Baca Juga:  Tingkatkan kreativitas Anak, Mahasiswa KKN-TK Unigoro Adakan Lomba Mewarnai Bertema Rusa Timor

 

Kepala Desa Tondomulo, Bapak *Yanto*, mengapresiasi inisiatif mahasiswa KKN-TK Unigoro Kelompok 02 yang menginisiasi kegiatan penghijauan tersebut. Menurutnya, menjaga sumber mata air merupakan tanggung jawab bersama yang memerlukan kolaborasi seluruh elemen masyarakat.

“Kami mengapresiasi kegiatan penanaman pohon ini sebagai langkah nyata dalam menjaga kelestarian sumber mata air di Dusun Bunten. Semoga pohon yang ditanam hari ini dapat tumbuh dengan baik dan memberikan manfaat bagi masyarakat serta generasi mendatang,” ujar Yanto.

 

Sementara itu, Kepala Dusun Bunten, Jamin, menyampaikan harapannya agar masyarakat turut berperan aktif dalam merawat pohon yang telah ditanam sehingga manfaatnya dapat dirasakan dalam jangka panjang.

 

“Penanaman pohon bukan hanya kegiatan seremonial, tetapi merupakan bentuk tanggung jawab bersama untuk menjaga kelestarian sumber mata air. Kami berharap masyarakat ikut merawat pohon-pohon ini agar dapat tumbuh dengan baik dan memberikan manfaat bagi lingkungan,” ungkap Jamin.

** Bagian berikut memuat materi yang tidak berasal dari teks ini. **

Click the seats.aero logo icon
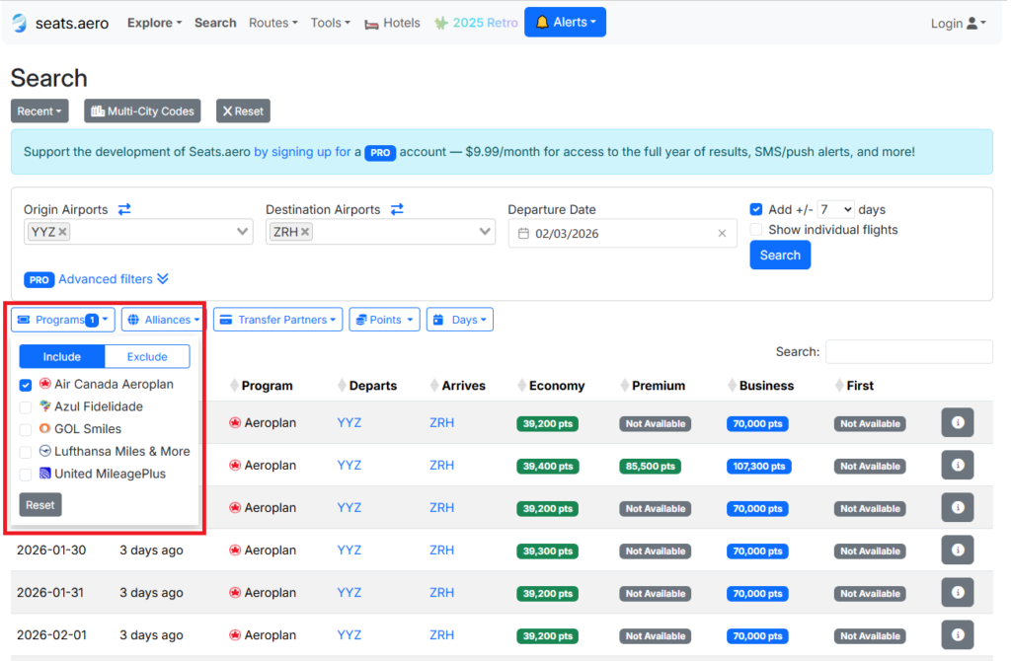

Baca Juga:  Kelompok KKNTK 09 Unigoro Telurusi Potensi Tersembunyi di Clebung, Temukan Jejak Peninggalan Hindia Belanda

 

Perwakilan *Perhutani Bunten* juga menegaskan bahwa kegiatan penghijauan di kawasan sumber mata air merupakan salah satu upaya penting dalam menjaga fungsi kawasan hutan sebagai daerah resapan air. Kolaborasi dengan mahasiswa dan pemerintah desa diharapkan dapat meningkatkan kesadaran masyarakat terhadap pentingnya menjaga kelestarian lingkungan.

 

Melalui kegiatan ini, mahasiswa KKN-TK Unigoro Kelompok 02 berharap penanaman pohon trembesi tidak berhenti pada proses penanaman saja, tetapi menjadi awal dari gerakan bersama dalam menjaga kawasan sumber mata air. Dengan perawatan yang berkelanjutan, pohon-pohon tersebut diharapkan mampu memberikan manfaat ekologis, menjaga ketersediaan air, serta mendukung terwujudnya lingkungan yang hijau dan lestari bagi masyarakat Desa Tondomulo. (Lis)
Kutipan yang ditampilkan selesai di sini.